Can the multiplication of chars/digits be made more performant?





I have following code where a sum is calculated, based on a very large series.

The series char *a is a char array, which contains digits only (0..9).

I wanted to ask if there is any possibility to make the code faster. It is currently a bottle neck in a distributed computing application.

A small reproduction code. Not the actual code, and more simplified.

int top = 999999999;

char *a;
a = (char*) calloc(top+1, sizeof(char));

// ... fill a with initial values ...

for (int i=0; i<10; ++i) {
    unsigned long long int sum = 0;

    for (m = 1, k = top; m < k; ++m, --k) {
        // Here is the bottle neck!!
        sum += a[m]*a[k];

    printf("%d\n", sum);

    // ... Add something at the end of a, and increase top ...
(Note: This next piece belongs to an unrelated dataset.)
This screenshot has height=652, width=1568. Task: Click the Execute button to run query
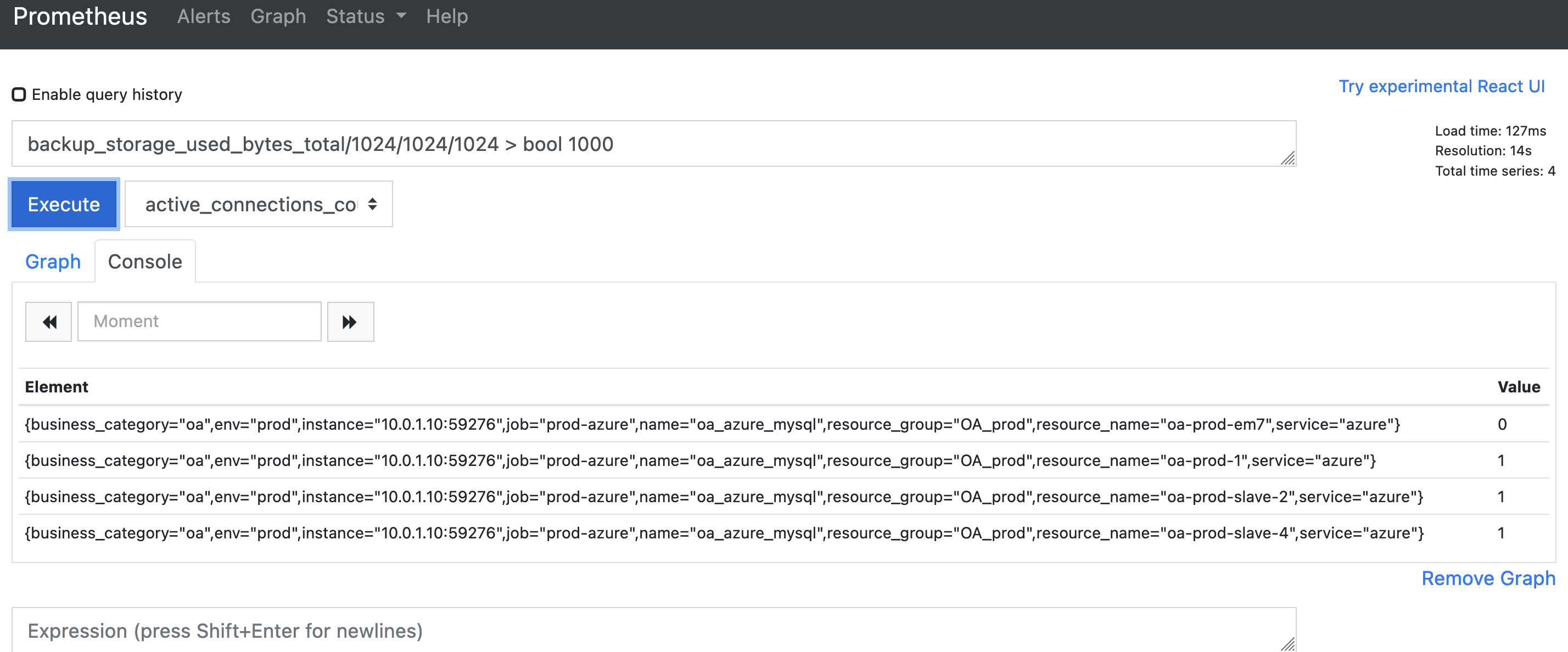(64, 204)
I have already tried following:

  1. Optimizing the code with -O3 (gcc compiler). The compiler line is now:

    gcc -c -Wall -fopenmp -Wno-unused-function -O3 -std=c99 -g0 -march=native -pipe -D_FILE_OFFSET_BITS=64 -m64 -fwhole-program -fprefetch-loop-arrays -funsafe-loop-optimizations -Wunsafe-loop-optimizations -fselective-scheduling -fselective-scheduling2 -fsel-sched-pipelining -fsel-sched-pipelining-outer-loops -fgcse-sm -fgcse-lm -fgcse-las -fmodulo-sched -fgcse-after-reload -fsee -DLIBDIVIDE_USE_SSE2 -DLIBDIVIDE_USE_SSE4_1 xxx.c -o xxx.o
  2. Using of GNU openMP to split the for-loop to multiple cores

    unsigned long long int halfway = (top>>1) + 1; // = top/2 + 1
    // digits is defined as top+1
    #pragma omp parallel // firstprivate/*shared*/(a, digits, halfway)
    for (unsigned long long int m = 1; m < halfway; ++m) {
        sum += a[m] * a[digits-m];

    Result: Much, much faster, but requires more cores, and I still would like to make it faster.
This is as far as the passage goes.